**REQUEST A:** In the robots.txt thread, which solution does the first answer call the preferred one?
**REQUEST B:** Transcribe the rows verbatim, everything from the line containing "Identify the location of calendar-icon." down through the last row, with both ends included. Omit the pictures.

**TEXT SHOWN:**

3

i have a website with thousands of dynamic pages. I want to use the robots.txt file in order to dissalow certain url patterns corresponding to pages with duplicate content.

For example i have a page for article itemA belonging to category catA/subcatA, with URL:

/catA/subcatA/itemA

this is the URL that i want to be indexed from google.

this article is also visible via tagging in various other places in the web site. The URLs produced via tagging is like:

/tagA1/itemA

this URL i want NOT to be indexed from google. However i want to have indexed all tag listings:

/tagA1

so how can i achieve this? dissalow URLs of including a specific string with a '/' at the end?

/tagA1/ itemA - dissalow

/tagA1 - allow

thanili
  • 33
  • 2

3 Answers3

5

You should not use robots.txt to block duplicate content.

The first step is to stop linking to 'bad' URLs. Each article should have one, canonical URL. So for example the URL /tagA1/itemA should not exist. On your tag page that lists the articles, they should link to the preferred URL of /catA/subcatA/itemA.

If for some reason that is not possible, or you have links pointing to the 'bad' URLs from elsewhere, there are two possible solutions:

  1. 301 redirect the 'bad' URL to the 'good' one. This could be done via htaccess, especially if there are clear patterns for the redirects. This is the preferred solution.
  2. Use the "rel=canonical" tag. Details in Google help files
DisgruntledGoat
  • 21,588
  • 5
  • 54
  • 101
1
User-agent: Google
Disallow: /tagA1/
allow: /tagA1

If you use this, It will disallow all the pages comes after tagA1/ and not tagA

Learn more information about robots.txt from http://www.robotstxt.org/robotstxt.html

Sathiya Kumar V M
  • 2,913
  • 4
  • 20
  • 31
1

A different approach ,

If you are using any CMS(Wordpress,Joomla etc) every CMS have separate page for listing tags and tags/with item.

So you can simple use canonical urls or nofollow,noindex option with meta tags.

You already mention you have thousands of dynamic urls so its better to use meta tags with nofollow,noindex based on your requirement in each pages.

Hope its make sense.

**TASK INPUTS:**
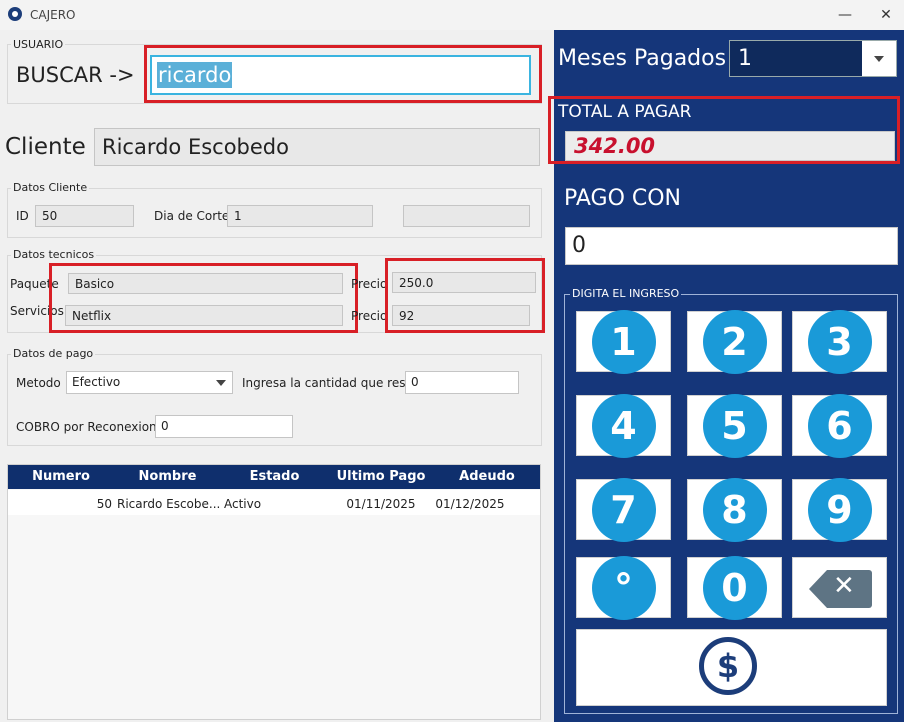  I want to click on key-6-button: 6, so click(840, 426).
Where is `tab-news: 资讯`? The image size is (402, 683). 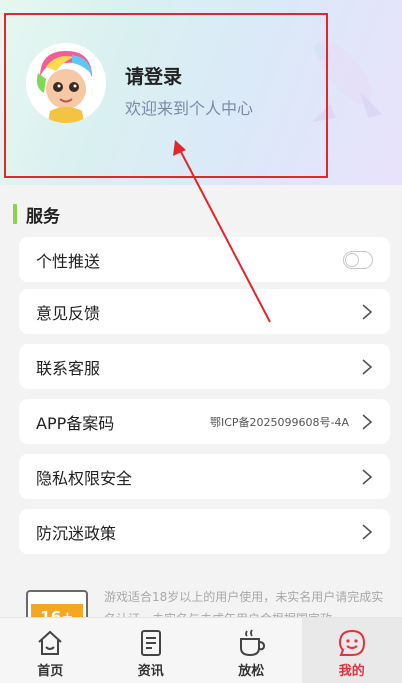
tab-news: 资讯 is located at coordinates (152, 650).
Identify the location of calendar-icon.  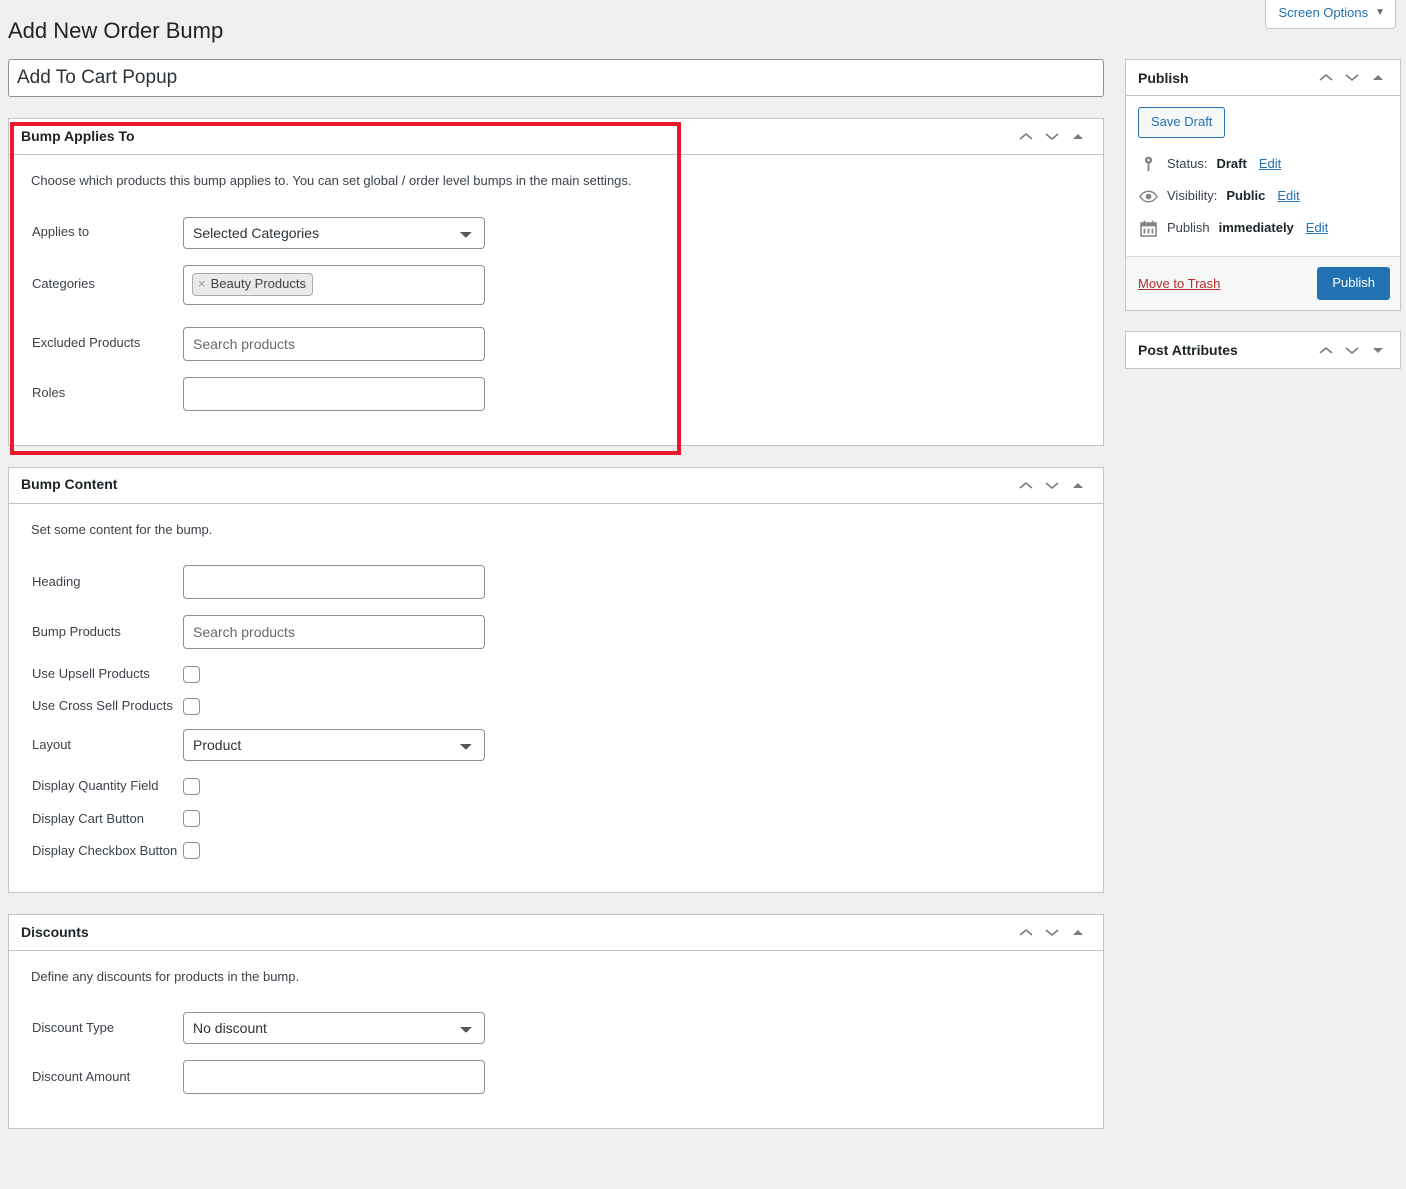
(1148, 228).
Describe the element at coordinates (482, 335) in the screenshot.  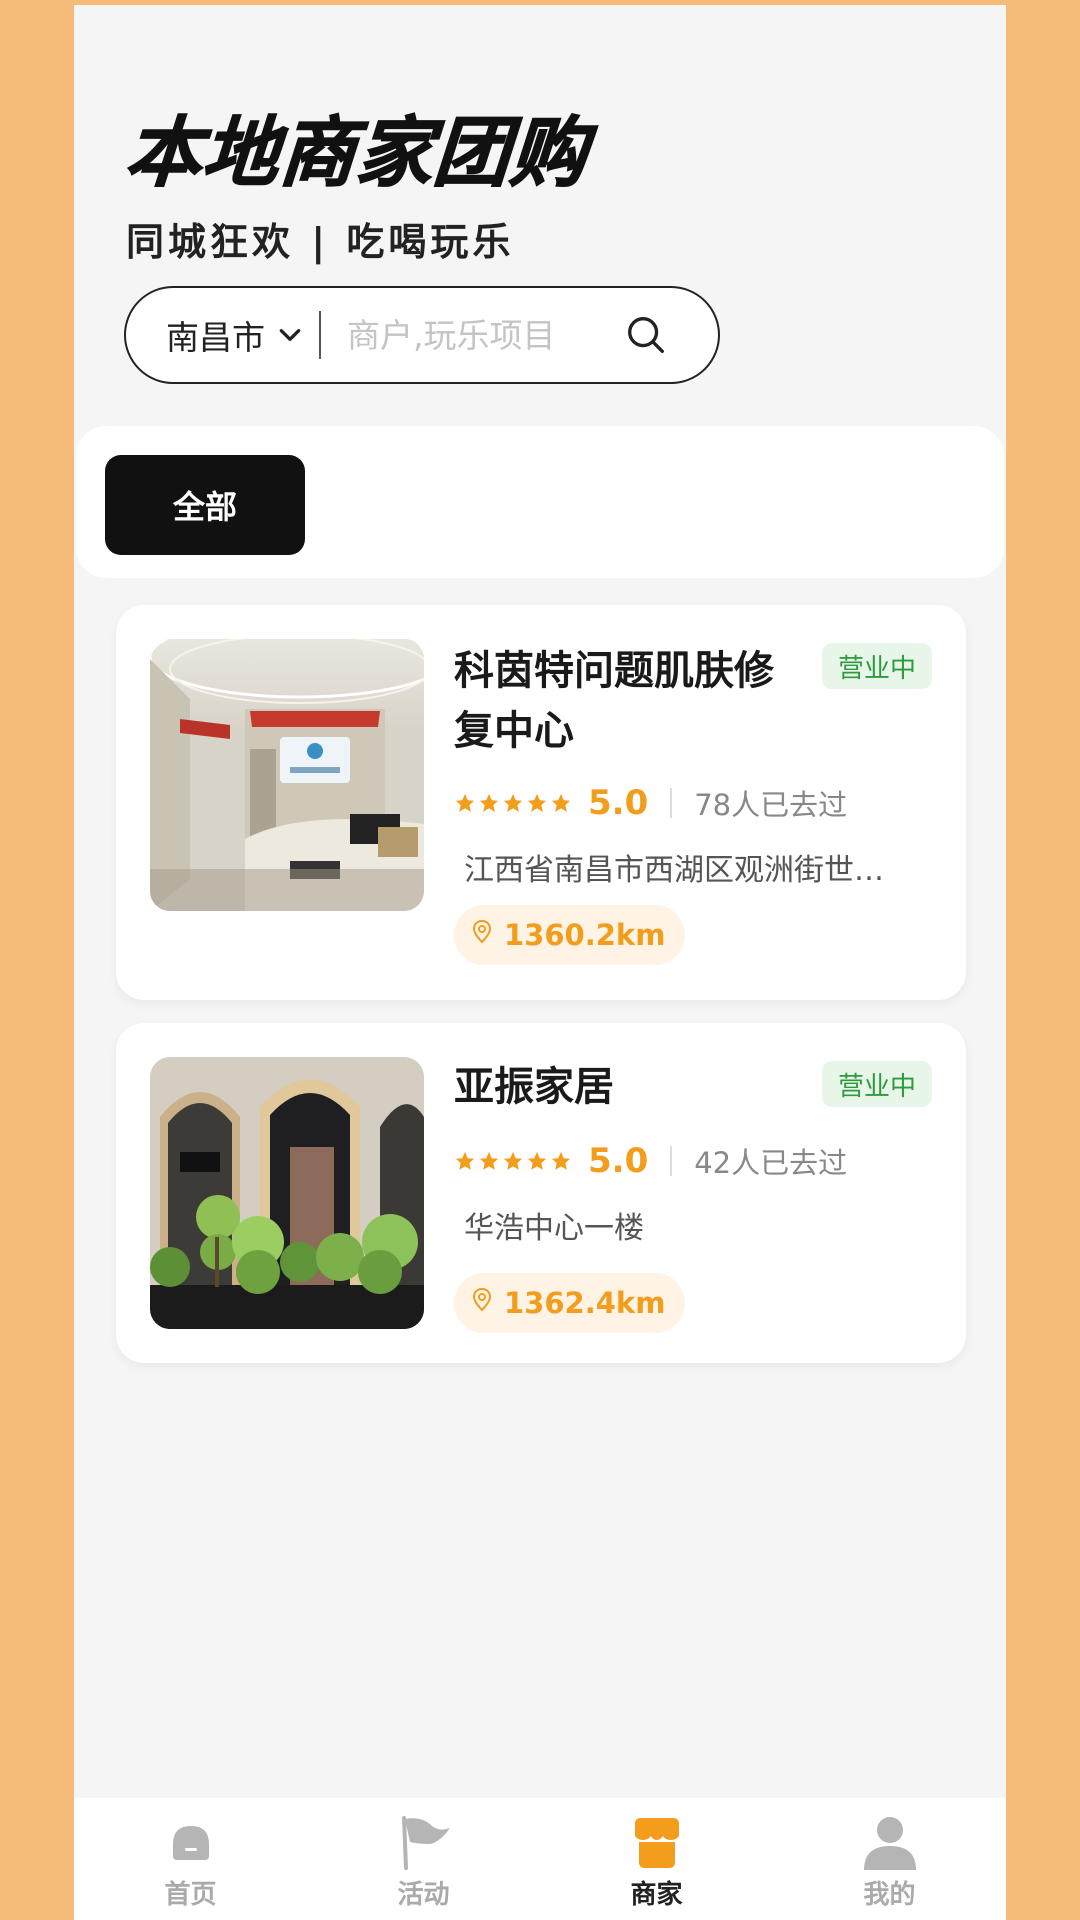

**PROBLEM SOLUTION A:** A 301 redirect of the 'bad' URL to the 'good' one.

**PROBLEM SOLUTION B:**
Identify the location of calendar-icon.  
(1148, 228).
Describe the element at coordinates (482, 335) in the screenshot.  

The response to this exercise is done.